Problem >>
Output exactly the lines from the one containing "You are a GUI" through the final line of the entries below, both included, and skip the pictures.

Saved data entries >>
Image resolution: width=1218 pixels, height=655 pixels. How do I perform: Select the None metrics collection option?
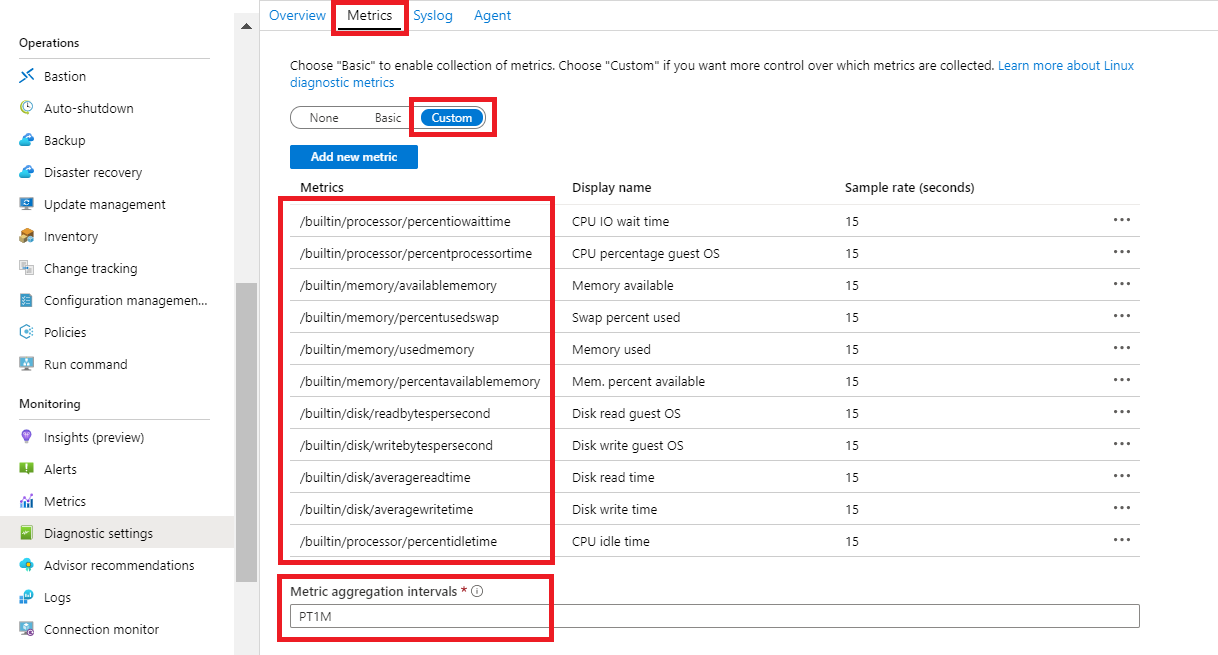[x=323, y=117]
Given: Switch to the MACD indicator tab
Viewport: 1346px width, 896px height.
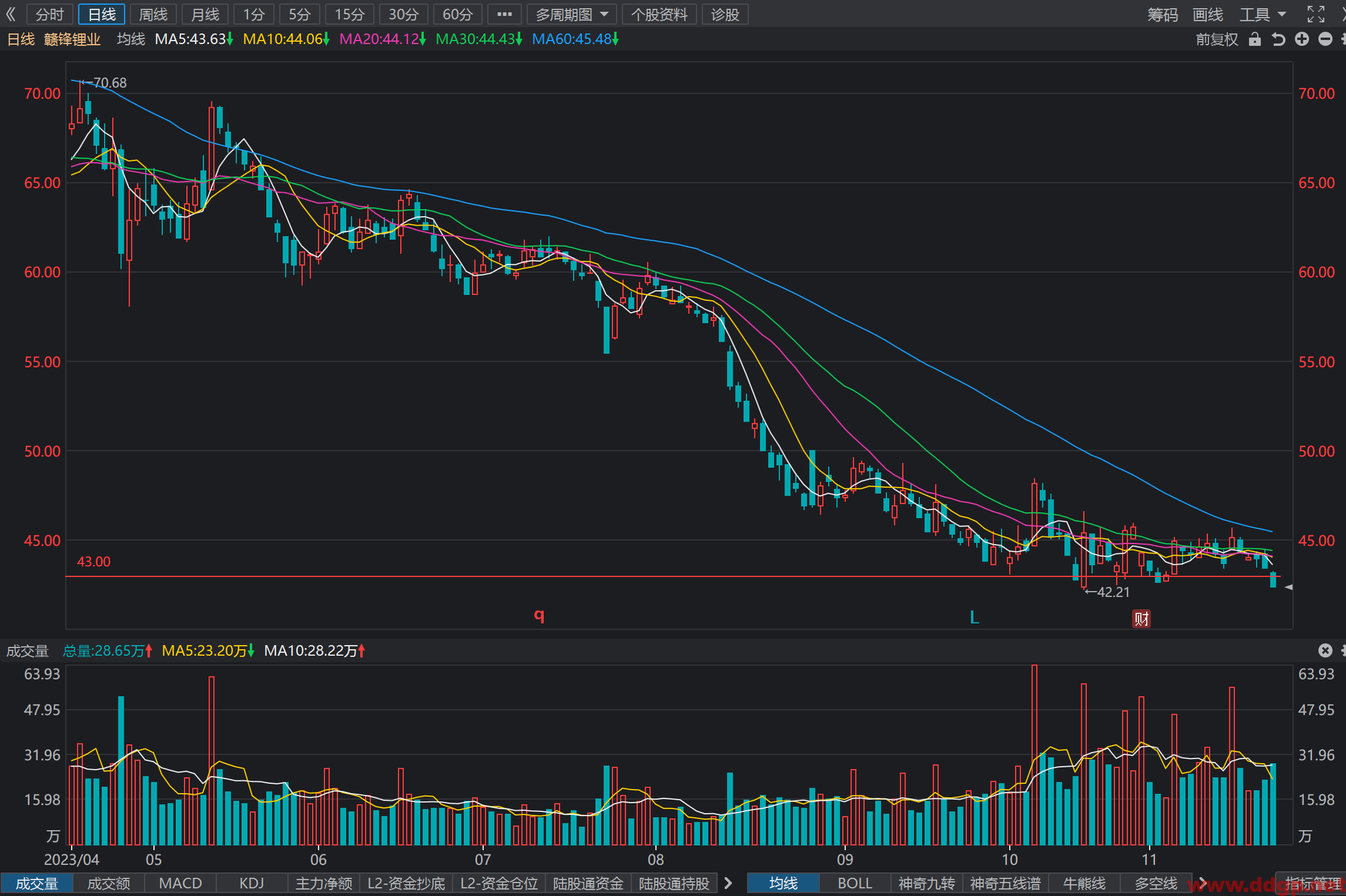Looking at the screenshot, I should click(x=180, y=883).
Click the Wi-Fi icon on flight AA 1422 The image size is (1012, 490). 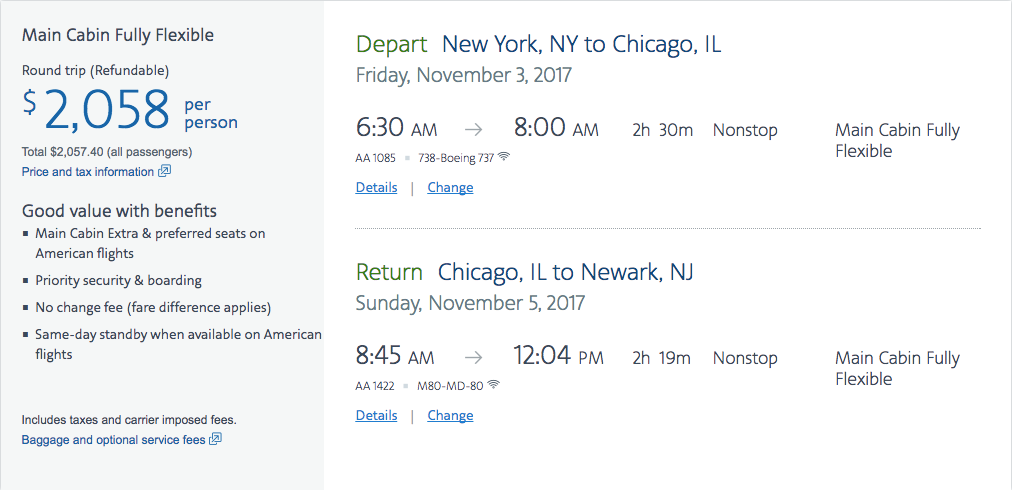click(493, 385)
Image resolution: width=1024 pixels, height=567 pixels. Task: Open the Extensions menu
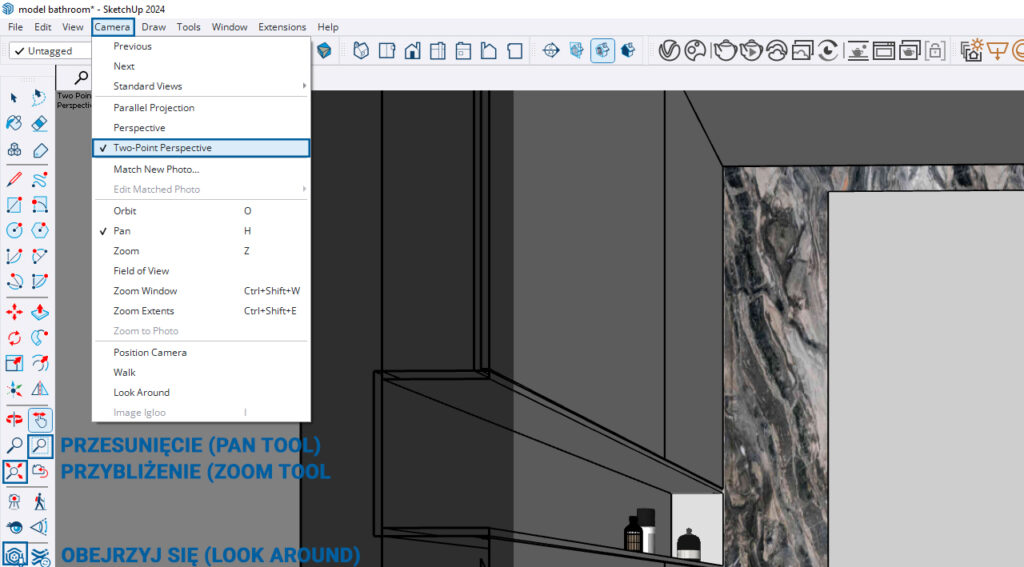tap(282, 27)
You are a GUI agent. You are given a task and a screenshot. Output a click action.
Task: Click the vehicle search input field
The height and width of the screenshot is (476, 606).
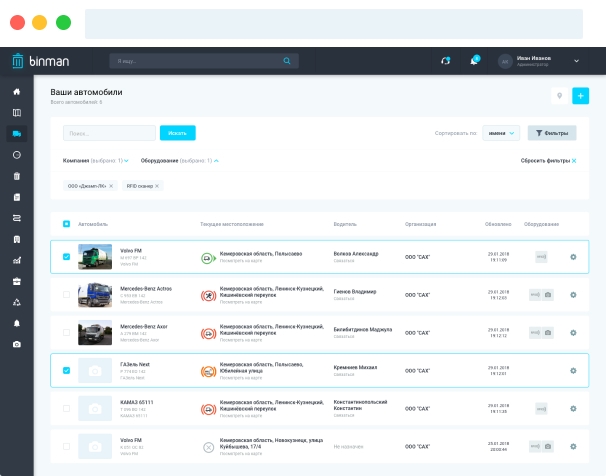109,132
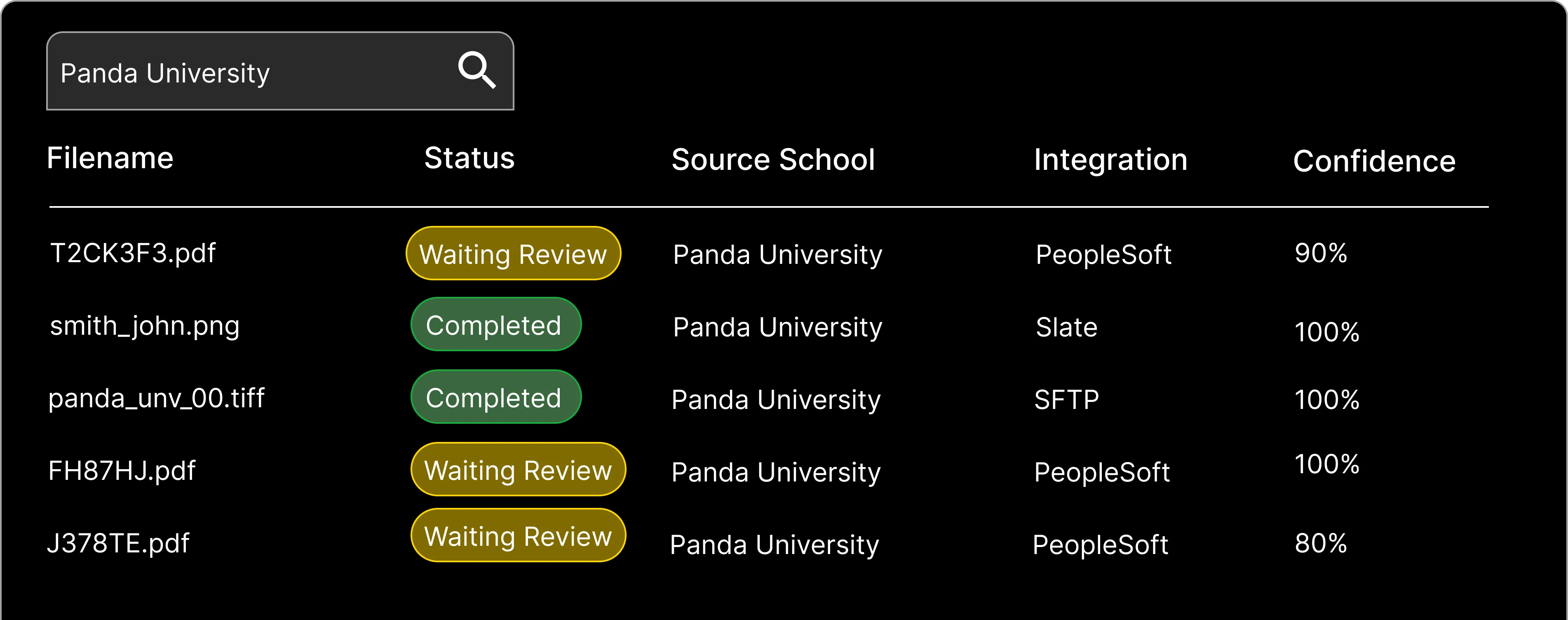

Answer box >>
You are a GUI agent. You are given a task and a screenshot. Output a click action.
Task: Click the vehicle search input field
The height and width of the screenshot is (476, 606).
109,132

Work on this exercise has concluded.